My question today is about the Adeles and whether they have the same cardinality as the real numbers.
Certainly $\mathbb{R}$ has more elements than $\mathbb{Z}$. This is by Cantor diagonalization. Here are some interesting twists I have read on that discussion (not important now)
We also know that p-adic numbers $\mathbb{Q}_p$ has the same cardinality as $\mathbb{R}$. You can imagine that allowing infinitely many digits to the left of the decimal point should be the same as allowing them to the right.
What happens when we multiply all of them?
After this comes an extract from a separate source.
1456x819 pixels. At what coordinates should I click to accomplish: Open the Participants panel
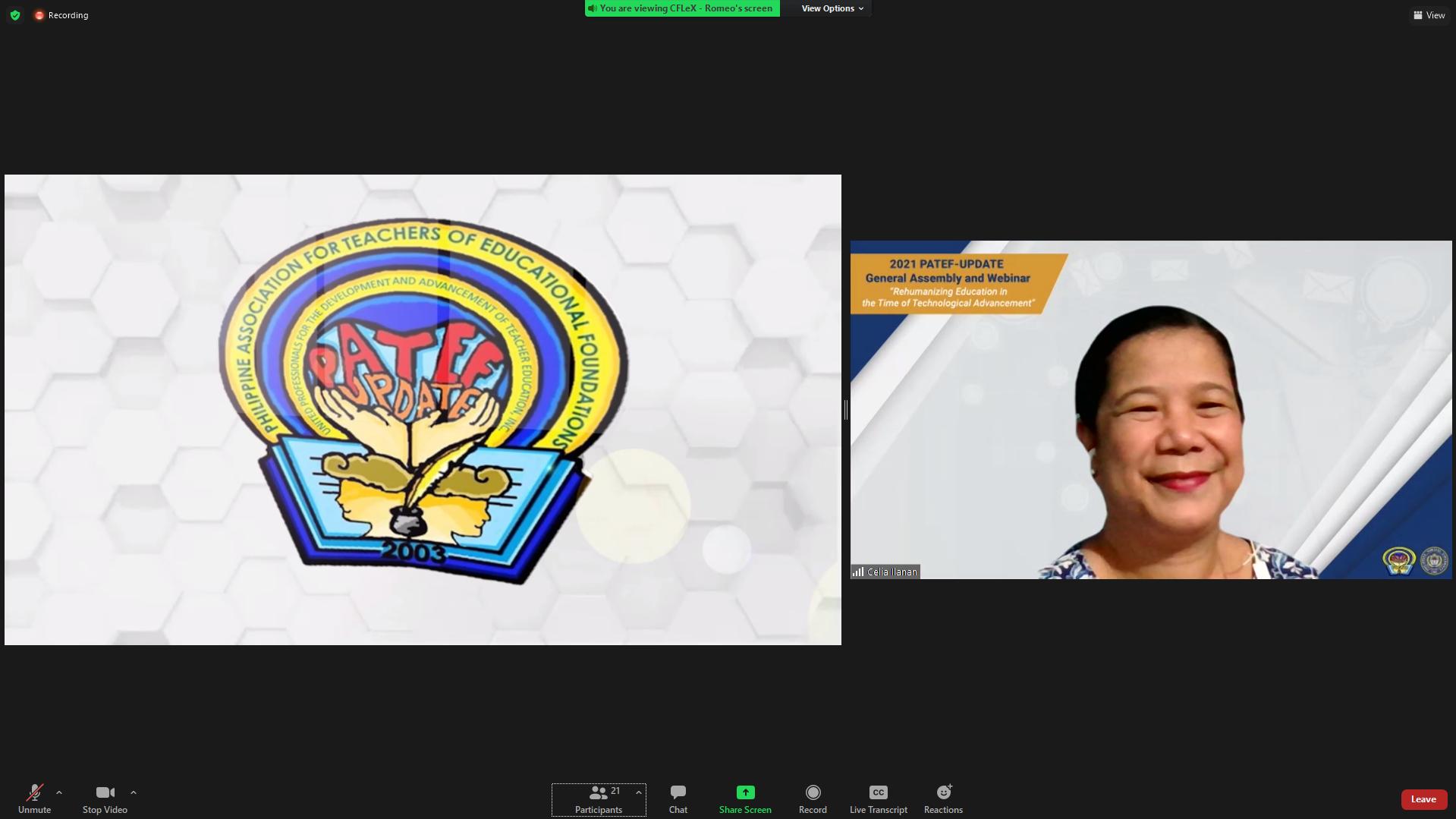598,799
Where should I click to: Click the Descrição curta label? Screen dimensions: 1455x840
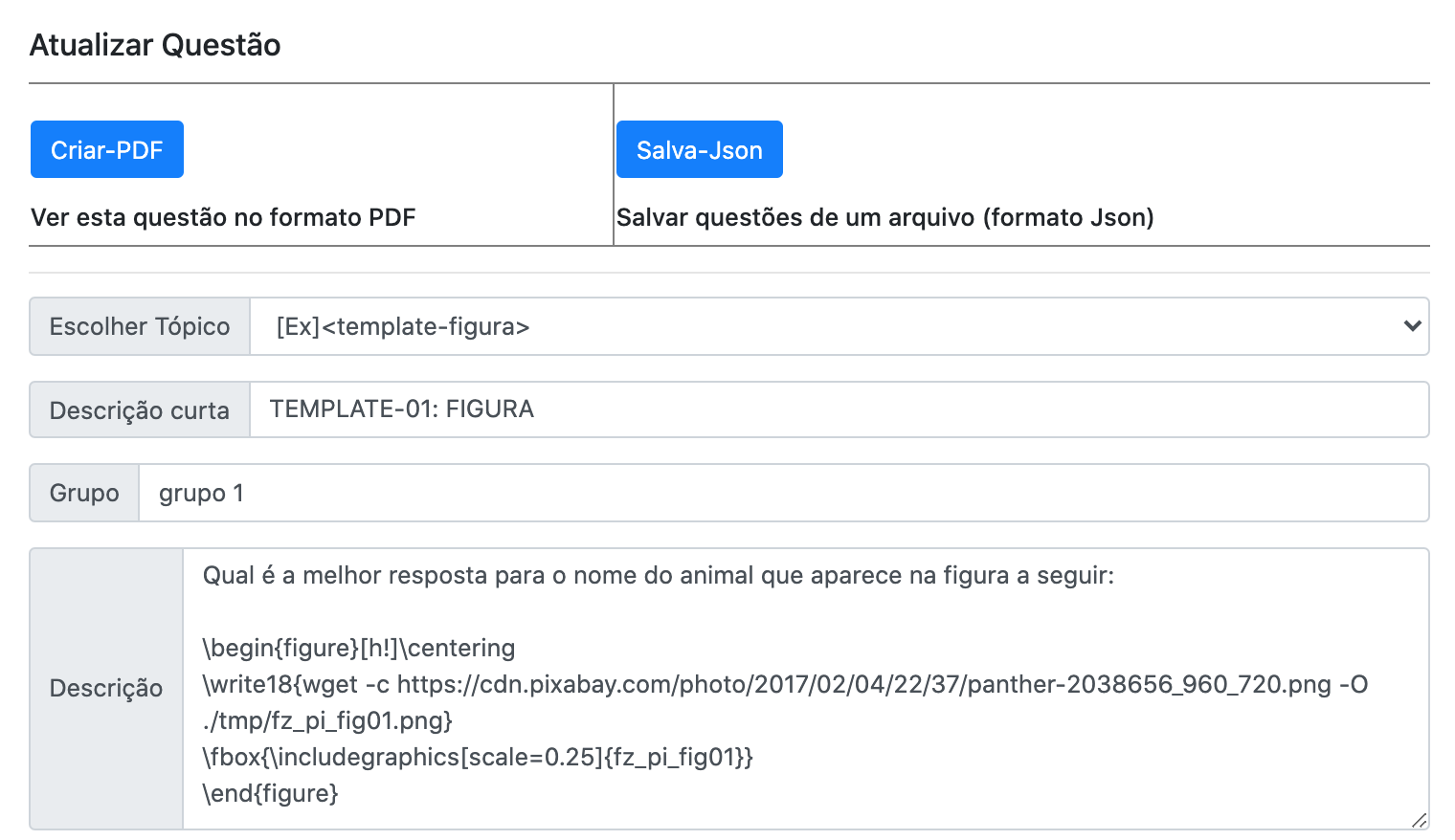[140, 410]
I made the mistake of writing an equality here:
$$ \mathbb{A} \neq \prod \mathbb{Q}_p$$
Instead the Adeles are a "restricted product" of all p-adic numbers over all primes $p = 2,3,5,7,11,13\dots$ :
$$ \mathbb{A} = \Big\{ (x_2, x_3, x_5, \dots,x_p, \dots ) \in \prod \mathbb{Q}_p \Big| \text{ most of } x_p \in \mathbb{Z}_p \Big\} $$
Is the "size" or "number of" Adeles stricly larger than $\mathbb{R}$? Certainly the straight product would be bigger:
$$ |\mathbb{A}| \leq \left|\prod \mathbb{Q}_p \right| = \left| \mathbb{R}^\mathbb{Z} \right| $$
Since we only have the restricted product... how big is this set exactly? How does it compare to more familiar sets like $\mathbb{R}, \mathbb{Z}$ or $2^\mathbb{Z}$ ?
Answer
Cardinal arithmetic tells us $|\mathbb{R}^\mathbb{Z}|=|\mathbb{R}|^{|\mathbb{Z}|}=(2^{\aleph_0})^{\aleph_0}=2^{\aleph_0\times \aleph_0}=2^{\aleph_0}=|\mathbb{R}|$.
And $|\mathbb{R}|\le|\mathbb{A}|\le|\mathbb{R}^\mathbb{Z}|=|\mathbb{R}|$ implies $|\mathbb{A}|=|\mathbb{R}|=\mathfrak{c}$.